→ **Instructions to follow**
Transcribe the rows exactly, covering everything from the line containing "Task: Click the ETH token logo" down to the line containing "coord(224,39)", with both of those lines included.

→ **Dataset entries**
......

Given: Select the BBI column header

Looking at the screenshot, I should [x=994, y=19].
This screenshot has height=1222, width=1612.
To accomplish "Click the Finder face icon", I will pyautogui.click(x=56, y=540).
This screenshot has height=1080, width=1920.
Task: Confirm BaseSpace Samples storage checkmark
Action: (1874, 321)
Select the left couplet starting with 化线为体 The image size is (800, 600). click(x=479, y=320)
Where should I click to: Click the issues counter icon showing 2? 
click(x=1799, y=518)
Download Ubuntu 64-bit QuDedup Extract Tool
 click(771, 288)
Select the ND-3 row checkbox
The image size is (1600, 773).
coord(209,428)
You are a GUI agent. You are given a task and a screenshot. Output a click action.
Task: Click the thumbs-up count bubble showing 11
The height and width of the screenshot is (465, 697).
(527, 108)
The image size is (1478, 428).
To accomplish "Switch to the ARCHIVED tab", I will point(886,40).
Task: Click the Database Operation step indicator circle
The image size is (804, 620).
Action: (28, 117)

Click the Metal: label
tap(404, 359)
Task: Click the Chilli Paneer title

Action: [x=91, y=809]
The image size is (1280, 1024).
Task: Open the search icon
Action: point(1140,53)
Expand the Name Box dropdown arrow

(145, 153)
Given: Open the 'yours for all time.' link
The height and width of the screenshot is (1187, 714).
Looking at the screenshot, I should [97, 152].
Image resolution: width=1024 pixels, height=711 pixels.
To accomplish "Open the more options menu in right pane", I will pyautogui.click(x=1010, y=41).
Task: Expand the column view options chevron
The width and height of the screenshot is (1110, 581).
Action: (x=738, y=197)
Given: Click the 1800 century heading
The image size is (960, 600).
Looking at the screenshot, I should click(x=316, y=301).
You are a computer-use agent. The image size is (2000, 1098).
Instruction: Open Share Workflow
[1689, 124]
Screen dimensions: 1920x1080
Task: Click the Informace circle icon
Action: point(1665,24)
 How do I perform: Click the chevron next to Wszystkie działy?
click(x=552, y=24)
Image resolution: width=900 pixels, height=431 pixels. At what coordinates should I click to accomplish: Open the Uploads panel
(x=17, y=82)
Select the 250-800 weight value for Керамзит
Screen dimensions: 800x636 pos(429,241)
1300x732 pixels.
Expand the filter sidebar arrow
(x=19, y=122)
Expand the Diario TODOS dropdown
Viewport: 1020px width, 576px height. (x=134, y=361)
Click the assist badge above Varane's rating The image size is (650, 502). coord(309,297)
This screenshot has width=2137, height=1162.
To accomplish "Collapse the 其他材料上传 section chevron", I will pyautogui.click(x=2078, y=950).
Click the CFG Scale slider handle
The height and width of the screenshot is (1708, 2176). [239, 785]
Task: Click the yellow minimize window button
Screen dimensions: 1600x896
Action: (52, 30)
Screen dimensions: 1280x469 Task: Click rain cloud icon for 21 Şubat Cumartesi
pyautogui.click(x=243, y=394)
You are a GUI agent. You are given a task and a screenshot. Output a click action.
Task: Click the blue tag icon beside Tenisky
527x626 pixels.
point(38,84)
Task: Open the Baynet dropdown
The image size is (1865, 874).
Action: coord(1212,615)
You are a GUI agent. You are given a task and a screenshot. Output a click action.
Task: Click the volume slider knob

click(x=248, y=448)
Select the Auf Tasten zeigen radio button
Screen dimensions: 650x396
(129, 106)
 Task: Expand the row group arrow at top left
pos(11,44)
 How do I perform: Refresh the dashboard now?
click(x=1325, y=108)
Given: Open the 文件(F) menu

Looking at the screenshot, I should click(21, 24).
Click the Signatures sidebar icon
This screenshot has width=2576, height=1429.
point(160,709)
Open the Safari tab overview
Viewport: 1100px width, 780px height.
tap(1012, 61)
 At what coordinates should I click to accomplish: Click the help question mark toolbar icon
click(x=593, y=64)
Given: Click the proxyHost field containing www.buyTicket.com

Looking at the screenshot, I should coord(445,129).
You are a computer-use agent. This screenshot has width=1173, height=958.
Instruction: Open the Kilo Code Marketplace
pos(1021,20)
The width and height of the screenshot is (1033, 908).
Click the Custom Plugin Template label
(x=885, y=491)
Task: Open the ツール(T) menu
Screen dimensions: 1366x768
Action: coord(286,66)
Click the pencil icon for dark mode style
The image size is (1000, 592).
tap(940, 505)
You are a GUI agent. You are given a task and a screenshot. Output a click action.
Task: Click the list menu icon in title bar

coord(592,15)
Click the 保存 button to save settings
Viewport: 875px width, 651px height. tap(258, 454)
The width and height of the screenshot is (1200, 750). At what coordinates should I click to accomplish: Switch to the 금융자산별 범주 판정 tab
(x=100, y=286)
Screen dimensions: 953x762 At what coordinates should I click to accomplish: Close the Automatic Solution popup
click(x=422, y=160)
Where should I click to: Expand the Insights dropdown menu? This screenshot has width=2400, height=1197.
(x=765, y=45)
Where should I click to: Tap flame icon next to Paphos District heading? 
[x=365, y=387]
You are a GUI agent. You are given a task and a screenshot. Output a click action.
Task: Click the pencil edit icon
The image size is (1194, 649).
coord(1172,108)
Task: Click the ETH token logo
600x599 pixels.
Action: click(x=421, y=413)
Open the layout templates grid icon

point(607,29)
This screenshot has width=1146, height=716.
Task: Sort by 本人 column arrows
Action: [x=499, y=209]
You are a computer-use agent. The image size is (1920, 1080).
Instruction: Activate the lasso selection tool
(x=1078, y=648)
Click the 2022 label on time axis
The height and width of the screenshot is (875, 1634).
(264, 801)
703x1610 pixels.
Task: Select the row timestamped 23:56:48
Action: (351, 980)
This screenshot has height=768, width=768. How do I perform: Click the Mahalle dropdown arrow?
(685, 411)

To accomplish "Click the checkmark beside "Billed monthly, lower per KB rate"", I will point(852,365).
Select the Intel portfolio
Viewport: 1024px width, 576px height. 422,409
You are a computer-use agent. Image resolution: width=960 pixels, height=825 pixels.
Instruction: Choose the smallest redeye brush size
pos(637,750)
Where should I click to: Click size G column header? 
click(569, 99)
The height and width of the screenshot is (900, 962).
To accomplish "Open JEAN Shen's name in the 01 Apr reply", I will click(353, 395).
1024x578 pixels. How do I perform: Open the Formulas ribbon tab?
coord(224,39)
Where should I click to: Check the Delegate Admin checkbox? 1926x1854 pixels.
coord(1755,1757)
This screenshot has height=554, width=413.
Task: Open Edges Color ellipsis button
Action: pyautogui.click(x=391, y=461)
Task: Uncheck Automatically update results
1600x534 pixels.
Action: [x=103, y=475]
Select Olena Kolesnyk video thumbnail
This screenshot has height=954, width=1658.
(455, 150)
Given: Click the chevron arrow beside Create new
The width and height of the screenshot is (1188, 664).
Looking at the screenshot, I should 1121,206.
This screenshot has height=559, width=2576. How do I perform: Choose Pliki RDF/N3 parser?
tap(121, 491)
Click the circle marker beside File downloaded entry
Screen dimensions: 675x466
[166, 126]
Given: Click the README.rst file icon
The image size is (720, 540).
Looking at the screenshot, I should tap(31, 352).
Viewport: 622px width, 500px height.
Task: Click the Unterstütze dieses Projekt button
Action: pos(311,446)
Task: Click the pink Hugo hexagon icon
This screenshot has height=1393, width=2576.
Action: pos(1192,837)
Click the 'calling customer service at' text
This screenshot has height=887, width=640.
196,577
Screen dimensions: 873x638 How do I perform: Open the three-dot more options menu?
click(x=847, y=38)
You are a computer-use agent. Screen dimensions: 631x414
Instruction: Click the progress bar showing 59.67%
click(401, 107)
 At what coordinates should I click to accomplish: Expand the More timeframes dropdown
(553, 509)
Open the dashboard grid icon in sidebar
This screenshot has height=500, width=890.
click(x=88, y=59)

......

→ **Finished answer**
Task: Click the ETH token logo
600x599 pixels.
Action: click(x=421, y=413)
Open the layout templates grid icon

point(607,29)
This screenshot has width=1146, height=716.
Task: Sort by 本人 column arrows
Action: [x=499, y=209]
You are a computer-use agent. The image size is (1920, 1080).
Instruction: Activate the lasso selection tool
(x=1078, y=648)
Click the 2022 label on time axis
The height and width of the screenshot is (875, 1634).
(264, 801)
703x1610 pixels.
Task: Select the row timestamped 23:56:48
Action: (351, 980)
This screenshot has height=768, width=768. How do I perform: Click the Mahalle dropdown arrow?
(685, 411)

To accomplish "Click the checkmark beside "Billed monthly, lower per KB rate"", I will point(852,365).
Select the Intel portfolio
Viewport: 1024px width, 576px height. 422,409
You are a computer-use agent. Image resolution: width=960 pixels, height=825 pixels.
Instruction: Choose the smallest redeye brush size
pos(637,750)
Where should I click to: Click size G column header? 
click(569, 99)
The height and width of the screenshot is (900, 962).
To accomplish "Open JEAN Shen's name in the 01 Apr reply", I will click(353, 395).
1024x578 pixels. How do I perform: Open the Formulas ribbon tab?
coord(224,39)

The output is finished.